The failure of pharmacological approaches to cure infection with the human immunodeficiency virus (HIV) has renewed the interest in gene-based therapies. Among the various strategies that are currently explored, the blockade of HIV entry into susceptible T cells and macrophages promises to be the most powerful intervention. For long-term protection of both of these lineages, genetic modification of hematopoietic stem cells (HSCs) would be required. Here, we tested whether HSCs and their progeny can be modified to express therapeutic levels of M87o, a gammaretroviral vector encoding an artificial transmembrane molecule that blocks fusion-mediated uptake of HIV. In serial murine bone marrow transplantations, efficient and multilineage expression of M87o was observed for more than 1 year (range 37-75% of mononuclear cells), without signs of toxicity related to the transmembrane molecule.

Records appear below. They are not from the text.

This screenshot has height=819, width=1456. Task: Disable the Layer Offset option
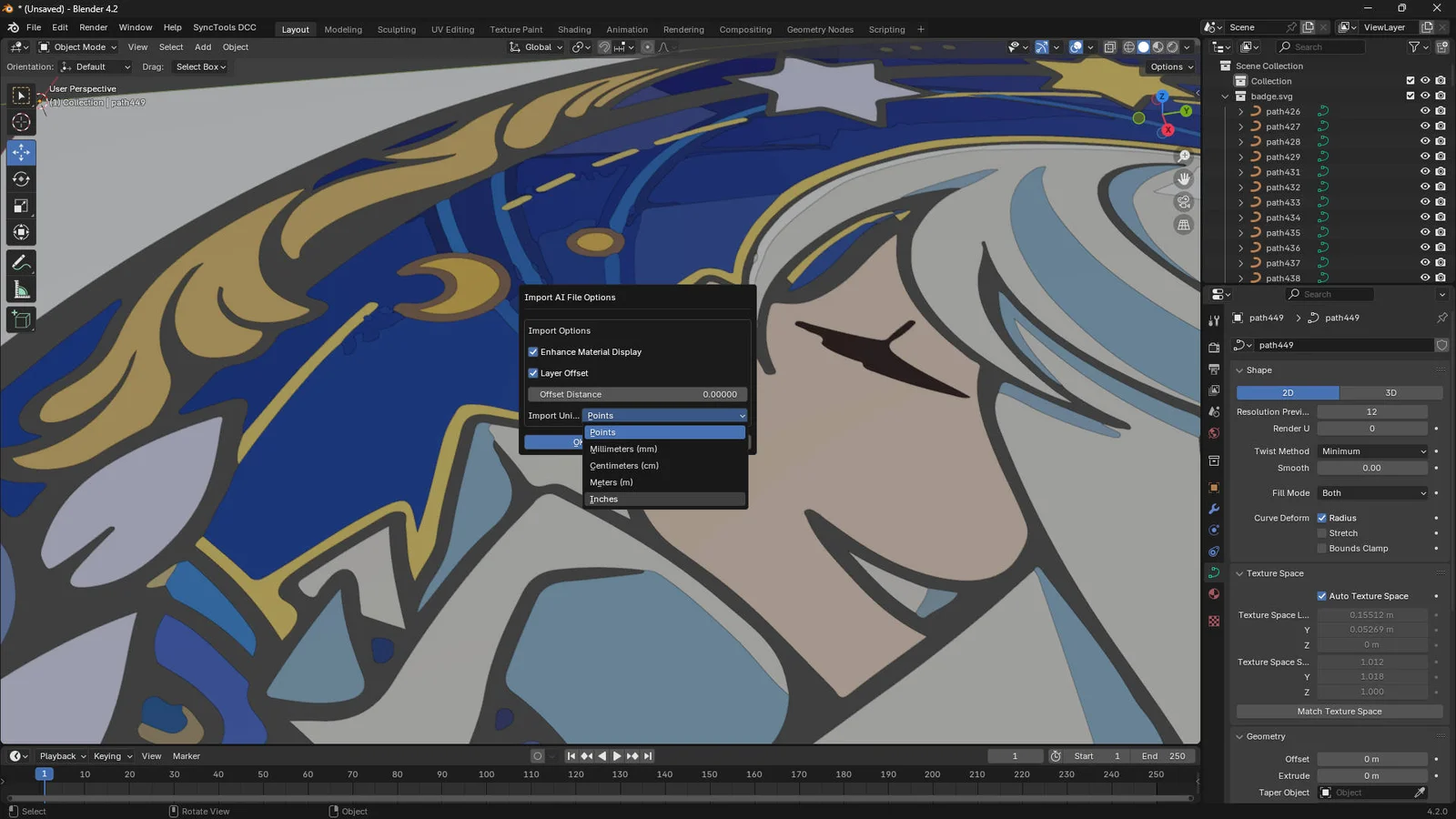coord(533,372)
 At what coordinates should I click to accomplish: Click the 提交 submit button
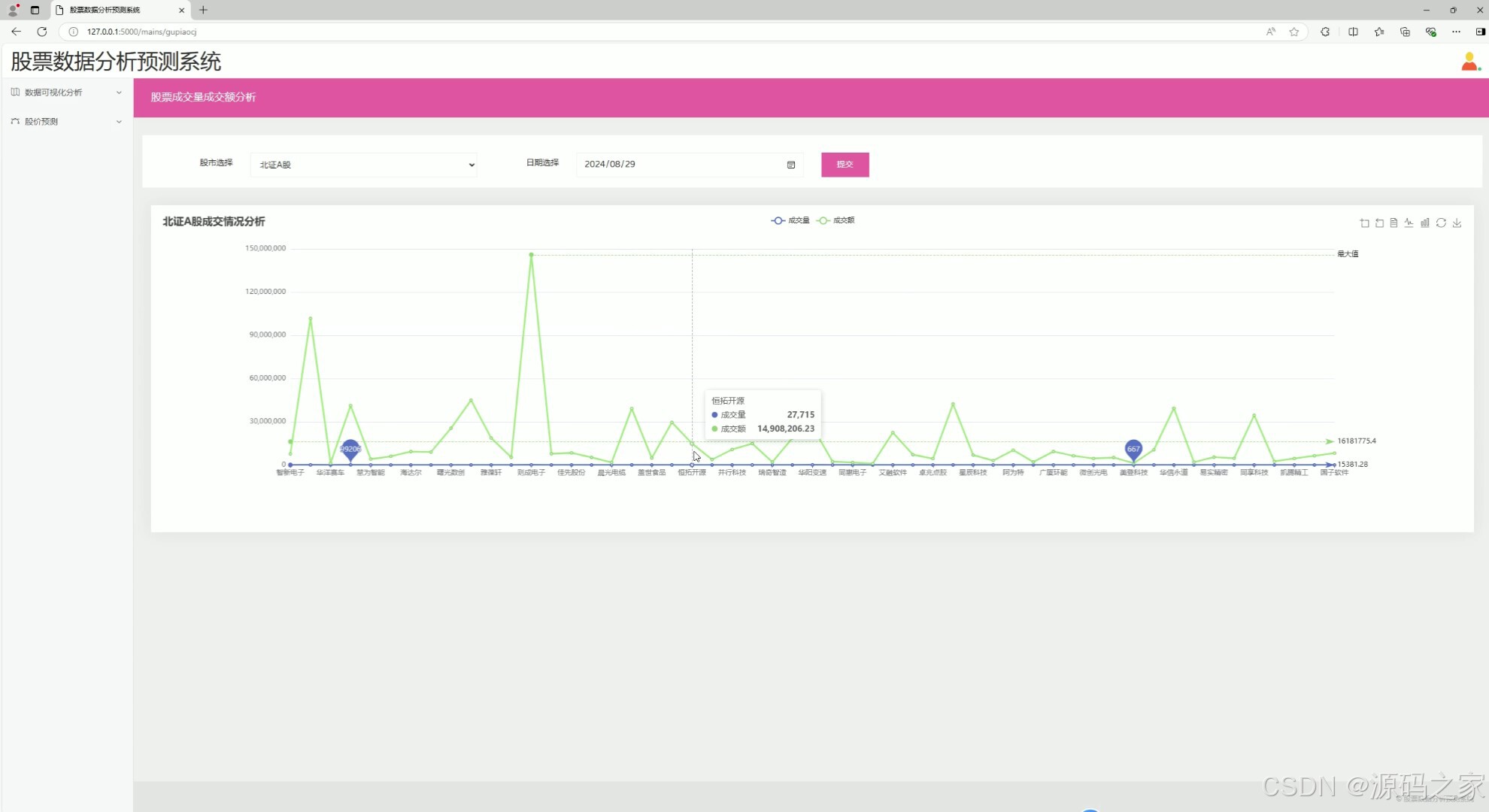click(x=845, y=165)
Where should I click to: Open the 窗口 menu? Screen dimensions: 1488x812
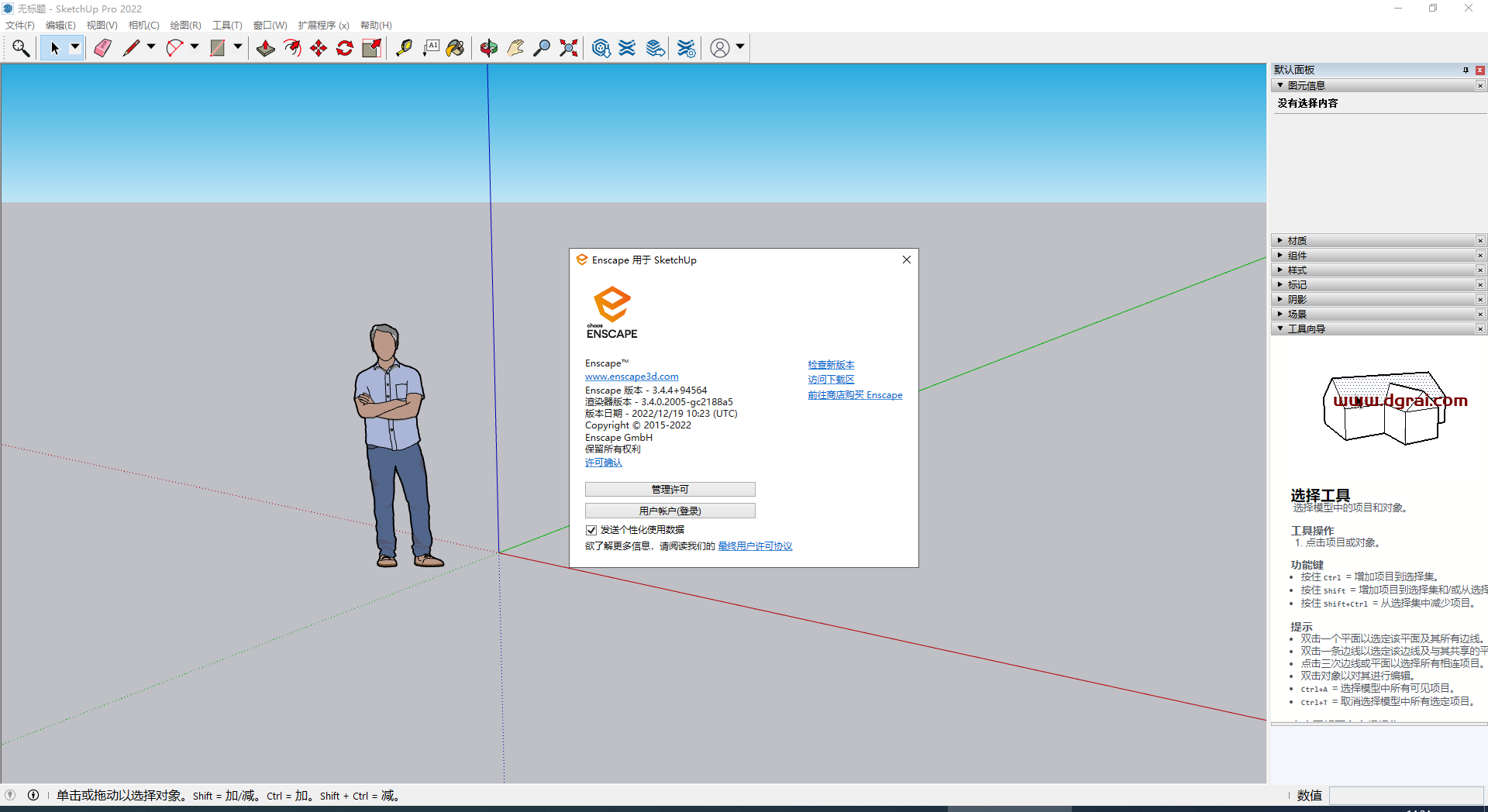point(269,25)
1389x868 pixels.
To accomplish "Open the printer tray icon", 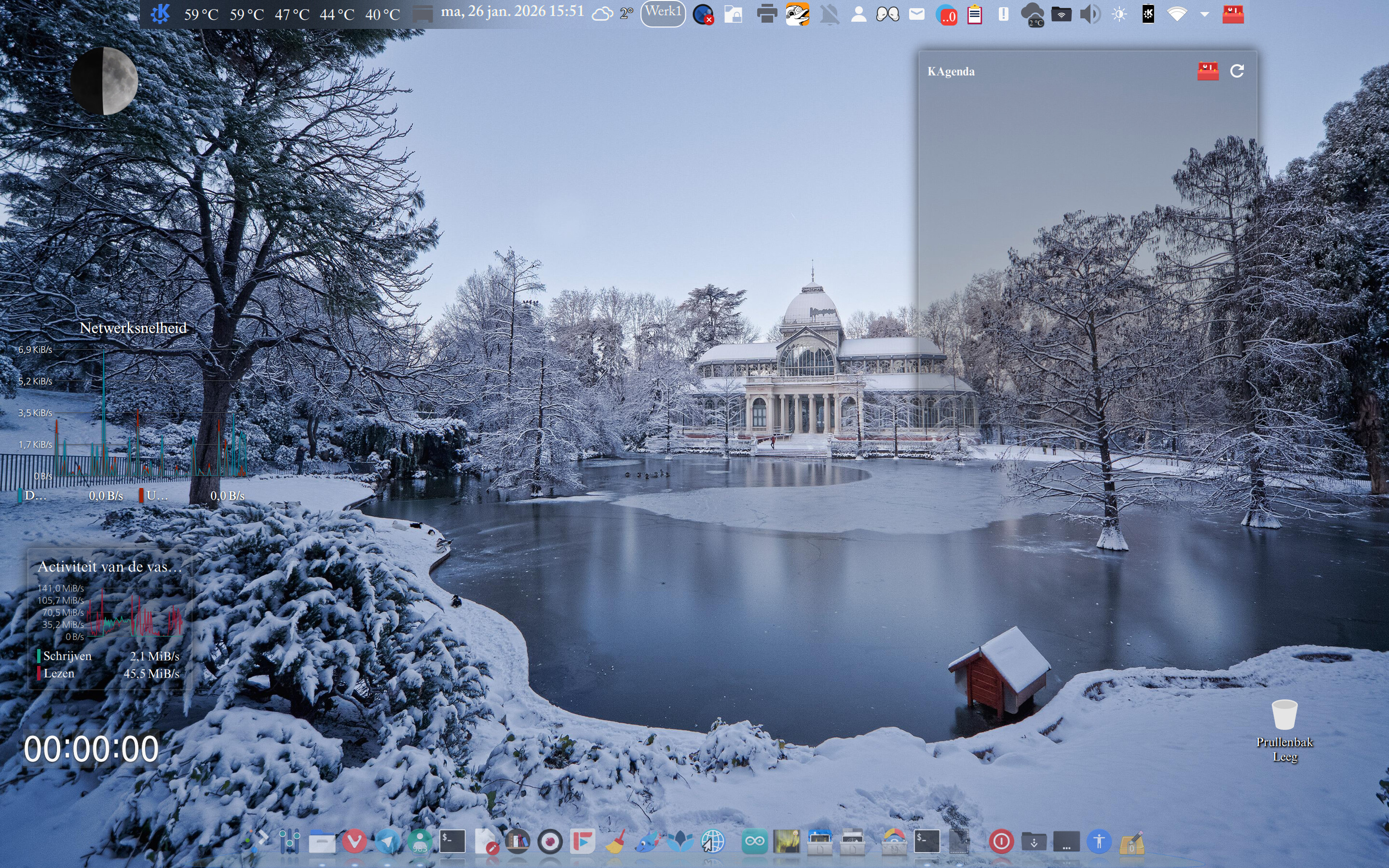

To allow enrichment of M87o-modified HSCs after transplant, we constructed vectors coexpressing the P140K mutant of O-6-methylguanine-DNA-methyltransferase (MGMT-P140K). This clinically relevant selection marker mediates a survival advantage in HSCs if exposed to combinations of methylguanine-methyltransferase (MGMT) inhibitors and alkylating agents. A bicistronic vector mediated sufficient expression of both M87o and MGMT to confer a selective survival advantage in the presence of HIV and alkylating agents, respectively. These data encourage further investigations in large animal models and clinical trials.